• INFORMATION SHOWN
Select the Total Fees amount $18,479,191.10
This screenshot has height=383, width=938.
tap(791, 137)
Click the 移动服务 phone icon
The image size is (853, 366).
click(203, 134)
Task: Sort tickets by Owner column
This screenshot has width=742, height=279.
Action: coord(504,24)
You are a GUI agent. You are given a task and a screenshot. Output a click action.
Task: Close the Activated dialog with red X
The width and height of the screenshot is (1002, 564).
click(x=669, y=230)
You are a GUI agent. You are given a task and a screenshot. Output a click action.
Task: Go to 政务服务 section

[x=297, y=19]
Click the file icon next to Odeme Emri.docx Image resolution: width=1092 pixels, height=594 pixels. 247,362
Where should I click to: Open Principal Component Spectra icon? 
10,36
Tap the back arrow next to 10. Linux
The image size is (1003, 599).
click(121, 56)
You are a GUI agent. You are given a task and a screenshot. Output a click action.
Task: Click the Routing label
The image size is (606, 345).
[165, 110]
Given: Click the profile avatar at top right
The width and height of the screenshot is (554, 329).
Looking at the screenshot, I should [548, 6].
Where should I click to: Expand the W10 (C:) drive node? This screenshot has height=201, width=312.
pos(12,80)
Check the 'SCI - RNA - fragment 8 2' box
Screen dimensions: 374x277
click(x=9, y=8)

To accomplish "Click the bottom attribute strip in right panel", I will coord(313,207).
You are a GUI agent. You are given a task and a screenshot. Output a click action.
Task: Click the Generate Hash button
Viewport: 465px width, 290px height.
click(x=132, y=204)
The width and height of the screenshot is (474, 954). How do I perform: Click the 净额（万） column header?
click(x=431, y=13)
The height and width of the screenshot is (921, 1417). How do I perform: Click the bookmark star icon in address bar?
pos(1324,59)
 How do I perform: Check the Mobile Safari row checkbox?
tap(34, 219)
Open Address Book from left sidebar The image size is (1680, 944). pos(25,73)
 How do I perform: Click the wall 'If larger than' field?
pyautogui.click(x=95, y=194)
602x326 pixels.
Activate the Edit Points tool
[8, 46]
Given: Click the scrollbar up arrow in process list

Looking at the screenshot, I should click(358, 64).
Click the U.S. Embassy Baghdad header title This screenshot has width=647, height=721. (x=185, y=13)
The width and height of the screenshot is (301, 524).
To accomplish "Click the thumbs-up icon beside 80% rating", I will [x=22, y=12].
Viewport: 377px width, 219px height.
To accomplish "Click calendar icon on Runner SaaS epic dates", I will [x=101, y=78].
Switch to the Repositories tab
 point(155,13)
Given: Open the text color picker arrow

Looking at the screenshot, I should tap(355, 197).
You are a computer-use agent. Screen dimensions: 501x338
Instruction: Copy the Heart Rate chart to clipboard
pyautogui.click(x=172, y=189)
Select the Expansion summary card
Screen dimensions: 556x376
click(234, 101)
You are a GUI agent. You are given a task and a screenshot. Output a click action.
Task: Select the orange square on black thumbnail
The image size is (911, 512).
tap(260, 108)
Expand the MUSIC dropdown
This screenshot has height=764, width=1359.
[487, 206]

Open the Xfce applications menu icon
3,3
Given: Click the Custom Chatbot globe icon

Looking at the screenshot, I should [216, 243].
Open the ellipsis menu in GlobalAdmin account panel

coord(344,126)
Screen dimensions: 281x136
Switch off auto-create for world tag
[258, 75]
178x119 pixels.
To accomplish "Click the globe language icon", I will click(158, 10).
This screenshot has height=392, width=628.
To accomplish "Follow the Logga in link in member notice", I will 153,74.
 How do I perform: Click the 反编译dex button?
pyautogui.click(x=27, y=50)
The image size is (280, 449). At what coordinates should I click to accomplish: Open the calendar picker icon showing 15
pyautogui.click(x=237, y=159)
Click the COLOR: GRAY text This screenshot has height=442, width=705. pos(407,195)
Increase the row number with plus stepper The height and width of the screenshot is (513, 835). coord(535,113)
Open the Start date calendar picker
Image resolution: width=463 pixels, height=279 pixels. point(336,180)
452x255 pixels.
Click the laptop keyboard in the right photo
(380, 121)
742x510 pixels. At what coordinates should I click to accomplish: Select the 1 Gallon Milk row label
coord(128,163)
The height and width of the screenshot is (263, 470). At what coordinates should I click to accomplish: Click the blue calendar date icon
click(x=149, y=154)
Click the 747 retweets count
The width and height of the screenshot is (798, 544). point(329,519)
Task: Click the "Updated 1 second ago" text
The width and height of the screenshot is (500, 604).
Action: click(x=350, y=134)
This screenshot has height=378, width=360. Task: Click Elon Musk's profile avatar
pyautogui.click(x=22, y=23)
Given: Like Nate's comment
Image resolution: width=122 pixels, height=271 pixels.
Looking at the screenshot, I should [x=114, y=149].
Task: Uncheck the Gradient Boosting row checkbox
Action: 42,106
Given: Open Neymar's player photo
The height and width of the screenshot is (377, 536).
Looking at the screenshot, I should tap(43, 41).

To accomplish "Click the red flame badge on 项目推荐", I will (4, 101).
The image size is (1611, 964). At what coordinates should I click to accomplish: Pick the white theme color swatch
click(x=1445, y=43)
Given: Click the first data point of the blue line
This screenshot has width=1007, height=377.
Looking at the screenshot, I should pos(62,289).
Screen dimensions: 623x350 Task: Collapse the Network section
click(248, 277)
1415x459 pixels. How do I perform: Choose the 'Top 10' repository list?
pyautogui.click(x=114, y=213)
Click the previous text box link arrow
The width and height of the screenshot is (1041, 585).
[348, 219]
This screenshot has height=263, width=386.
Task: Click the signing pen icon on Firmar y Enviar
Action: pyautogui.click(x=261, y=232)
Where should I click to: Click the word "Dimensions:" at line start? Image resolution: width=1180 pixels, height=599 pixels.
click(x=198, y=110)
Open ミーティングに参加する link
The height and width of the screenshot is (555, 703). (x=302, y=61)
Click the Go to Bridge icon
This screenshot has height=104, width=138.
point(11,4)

• REQUIRED WORK
Could you work out how many lines above contain the string "with"? Only the number should be given.

• ANSWER TO THE EXERCISE
2